Trump also expressed concern to reporters at Beijing's influence over Kim. Referring to Chinese President Xi Jinping as a "world-class poker player," Trump added to an earlier suggestion that Kim's attitude changed after a second meeting with Xi and noted his discontent despite a friendship with the Chinese leader.
The president has repeatedly praised Kim for his apparent willingness to negotiate and touted his own reputation as a skilled deal-maker. A commemorative coin featuring the profiles of Trump and Kim in the context of peace talks was also unveiled by the White House, referring to Kim as "Supreme Leader."
In their meeting, Trump and Moon are expected to lay out what to offer the North in exchange for full denuclearization. Trump has also promised the safety of North Korea's leader, attempting to put to rest concerns from the North of a Libya-style dismantlement of its nuclear program and a violent regime change.
"I will guarantee his safety. He will be safe, he will be happy, his country will be rich, his country will be hard working and very prosperous," Trump said.

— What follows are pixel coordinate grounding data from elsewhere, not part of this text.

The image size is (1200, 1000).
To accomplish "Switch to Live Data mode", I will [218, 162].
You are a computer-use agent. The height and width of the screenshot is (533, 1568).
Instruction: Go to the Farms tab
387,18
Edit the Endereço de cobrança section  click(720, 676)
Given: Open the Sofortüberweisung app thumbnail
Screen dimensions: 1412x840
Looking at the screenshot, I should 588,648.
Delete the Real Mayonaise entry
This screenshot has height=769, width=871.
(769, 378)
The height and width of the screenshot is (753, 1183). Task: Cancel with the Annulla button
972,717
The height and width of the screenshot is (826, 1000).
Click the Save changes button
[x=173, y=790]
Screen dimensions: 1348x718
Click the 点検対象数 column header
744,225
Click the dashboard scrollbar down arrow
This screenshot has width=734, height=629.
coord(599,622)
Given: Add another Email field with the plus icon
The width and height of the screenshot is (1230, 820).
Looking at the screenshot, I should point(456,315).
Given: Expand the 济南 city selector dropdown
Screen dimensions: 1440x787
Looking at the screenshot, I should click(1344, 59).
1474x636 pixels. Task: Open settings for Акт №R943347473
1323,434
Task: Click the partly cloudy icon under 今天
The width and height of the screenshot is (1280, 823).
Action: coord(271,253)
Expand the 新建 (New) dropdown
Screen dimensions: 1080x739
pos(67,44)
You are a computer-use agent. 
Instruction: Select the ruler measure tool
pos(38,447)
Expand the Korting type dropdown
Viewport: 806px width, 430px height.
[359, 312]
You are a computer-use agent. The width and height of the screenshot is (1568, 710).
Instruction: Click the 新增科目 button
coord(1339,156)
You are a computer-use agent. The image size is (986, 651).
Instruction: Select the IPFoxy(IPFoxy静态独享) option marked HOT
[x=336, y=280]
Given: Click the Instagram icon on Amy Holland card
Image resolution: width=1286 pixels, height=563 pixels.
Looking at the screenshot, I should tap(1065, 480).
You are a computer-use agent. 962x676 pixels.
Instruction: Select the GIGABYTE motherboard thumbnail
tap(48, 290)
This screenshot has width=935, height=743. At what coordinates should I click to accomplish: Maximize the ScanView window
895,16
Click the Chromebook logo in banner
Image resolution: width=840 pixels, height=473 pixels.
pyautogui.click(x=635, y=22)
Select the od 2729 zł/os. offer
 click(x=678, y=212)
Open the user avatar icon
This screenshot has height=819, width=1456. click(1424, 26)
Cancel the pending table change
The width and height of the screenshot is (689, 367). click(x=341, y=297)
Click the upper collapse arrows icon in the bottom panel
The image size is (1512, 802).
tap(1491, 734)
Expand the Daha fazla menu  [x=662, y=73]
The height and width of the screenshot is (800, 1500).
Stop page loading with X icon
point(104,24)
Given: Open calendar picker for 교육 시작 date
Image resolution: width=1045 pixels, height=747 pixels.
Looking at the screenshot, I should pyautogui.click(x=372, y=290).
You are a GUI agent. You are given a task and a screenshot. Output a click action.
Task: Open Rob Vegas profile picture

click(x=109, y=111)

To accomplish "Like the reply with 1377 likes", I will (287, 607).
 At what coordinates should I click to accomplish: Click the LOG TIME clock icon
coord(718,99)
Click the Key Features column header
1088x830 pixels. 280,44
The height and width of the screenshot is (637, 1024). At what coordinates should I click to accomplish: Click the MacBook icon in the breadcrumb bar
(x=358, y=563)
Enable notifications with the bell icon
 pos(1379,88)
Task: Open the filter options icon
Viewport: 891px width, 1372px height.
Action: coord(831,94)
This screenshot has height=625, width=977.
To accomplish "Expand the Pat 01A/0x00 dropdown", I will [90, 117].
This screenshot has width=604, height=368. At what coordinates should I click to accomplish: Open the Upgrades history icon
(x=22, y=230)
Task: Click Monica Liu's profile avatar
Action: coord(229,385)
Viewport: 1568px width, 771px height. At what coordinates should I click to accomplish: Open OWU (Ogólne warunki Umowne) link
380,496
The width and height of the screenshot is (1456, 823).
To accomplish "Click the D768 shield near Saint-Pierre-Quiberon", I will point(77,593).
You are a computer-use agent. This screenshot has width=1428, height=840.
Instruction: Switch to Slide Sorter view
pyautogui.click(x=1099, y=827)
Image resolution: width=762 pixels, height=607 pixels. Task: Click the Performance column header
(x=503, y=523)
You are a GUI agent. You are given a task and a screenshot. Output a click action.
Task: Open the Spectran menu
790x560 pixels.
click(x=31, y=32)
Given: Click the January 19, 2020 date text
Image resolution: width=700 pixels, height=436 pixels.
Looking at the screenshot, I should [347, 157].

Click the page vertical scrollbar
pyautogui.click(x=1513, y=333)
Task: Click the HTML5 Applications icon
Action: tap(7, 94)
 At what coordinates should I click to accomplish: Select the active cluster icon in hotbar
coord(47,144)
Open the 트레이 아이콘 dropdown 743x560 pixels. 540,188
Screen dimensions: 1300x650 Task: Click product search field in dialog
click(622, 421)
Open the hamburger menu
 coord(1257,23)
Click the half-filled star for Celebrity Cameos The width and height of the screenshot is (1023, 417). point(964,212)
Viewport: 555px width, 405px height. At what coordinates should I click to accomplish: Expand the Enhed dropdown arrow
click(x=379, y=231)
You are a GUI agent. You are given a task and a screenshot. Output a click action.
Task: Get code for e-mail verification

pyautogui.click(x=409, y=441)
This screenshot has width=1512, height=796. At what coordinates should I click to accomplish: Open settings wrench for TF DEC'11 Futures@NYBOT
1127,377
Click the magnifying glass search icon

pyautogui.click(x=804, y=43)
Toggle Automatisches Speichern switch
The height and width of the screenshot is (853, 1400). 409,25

"South Korea, China and Japan ... they will be willing to help and I believe invest very, very large sums of money into helping to make North Korea great," he added.
Pompeo, who has met twice with Kim in Pyongyang, noted that he had spoken generally with the leader about the possibility of American investment in the North. "I do have a real sense that he would find American investment, American technology, American know-how of real value to his people," he said.
"I do think it's something that -- if we get this right and we get the denuclearization right -- that America would be quite capable of delivering them with lots of things that would make life better for the North Korean people," Pompeo said.